In a more abstract approach, I notice colour is played out across the image in a succession of small red triangles and in two blue triangles that form the strongest visual note at base of the image. This is cue to revisit the whole image. I now discern a dome-like shape at the top with brilliant blue sideburns. Behind the central screen of tiny figures and bobbing hats, I then see two piercing, red eyes. I see the decorative line created by word „genres, sport, capelines“ turn into a beautifully manicured moustache over a thin, reddened mouth. Finally dome, eyes, mouth and moustache claim the blue triangles to form a man’s face, staring at me. I then recognize the matching pair of seated naked women become the curve of his nostrils, the dancing figures his ears.
What has happened? I have had to work from the obvious to the hidden, or rather to discover what is hidden in plain sight. The blue triangles form a split goatee beard that anchors the image to its title—Bluebeard— and thus to a complex tale full of ‘gender trouble’ and implied sexual violence.
The work is not illustration. ‘Bluebeard’ is, and is not, present. Linking the dots as it were leads me to ‘see’ the face that is not really there. Suzanne Bauman’s intervention into a found advertisement bridges a horrifying fairy tale with modern consumption. Is she suggesting that Bluebeard is the phantom that haunts us all? Is Bluebeard’s seriality is the prototype of modern habits of wanting more and different—not just one hat or one lover. Does consumption ‘kill’, or does it make each item, be that a nicely-made hat (someone had to make it) or a woman (offering herself in erotic poses), replicable, to be used and thrown away? Where does the cycle of desire for things or bodies end?

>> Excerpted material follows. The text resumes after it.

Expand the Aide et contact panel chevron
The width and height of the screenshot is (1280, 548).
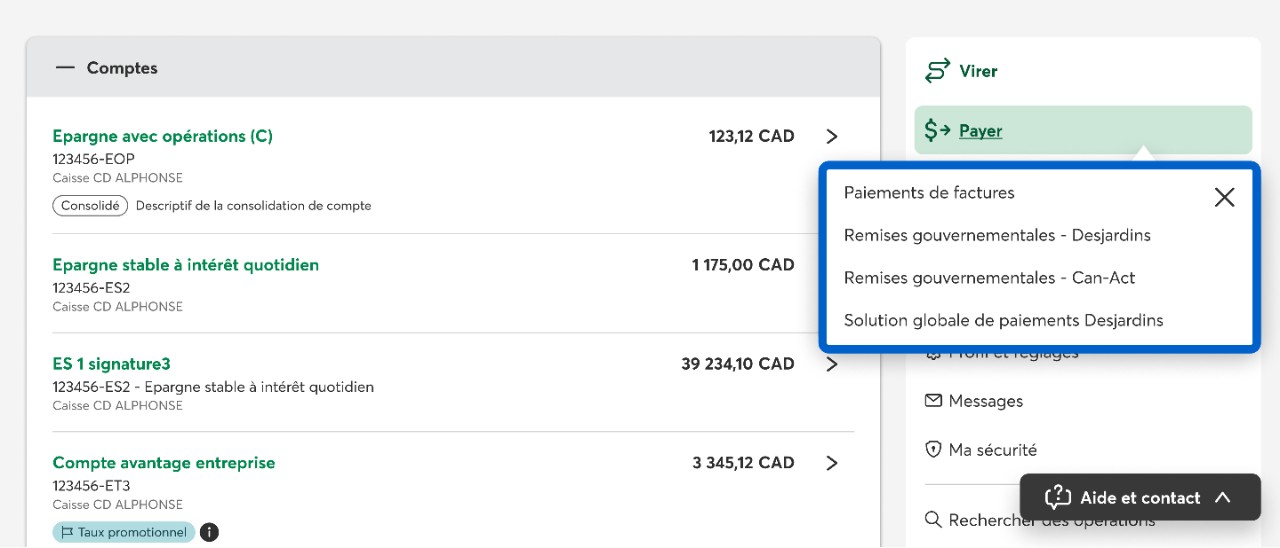[1222, 498]
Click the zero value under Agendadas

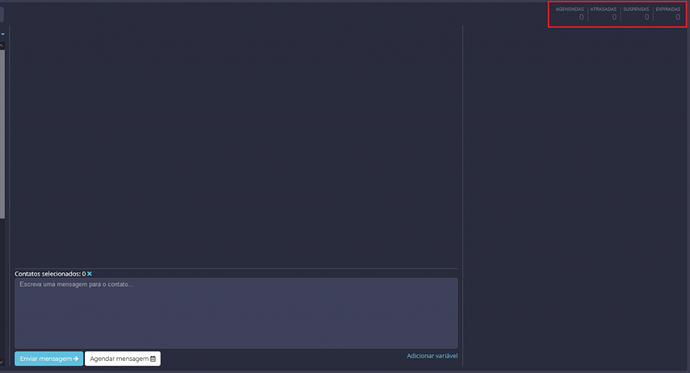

The title, the pointed blue triangles of the Bluebeard phantom with his fiery, devilish stare expose the monstrous violence of masculinity pitted against the curiosity of women. Is, however, Suzanne Bauman—or any viewer in front of this image—staring down Bluebeard? Is the work warning us about the entwining of patriarchal and consumer culture and how woman as commodity (the bodies and the red triangles) is the tragic link between the two? But remember who outwits Bluebeard at the end of the fairy tale.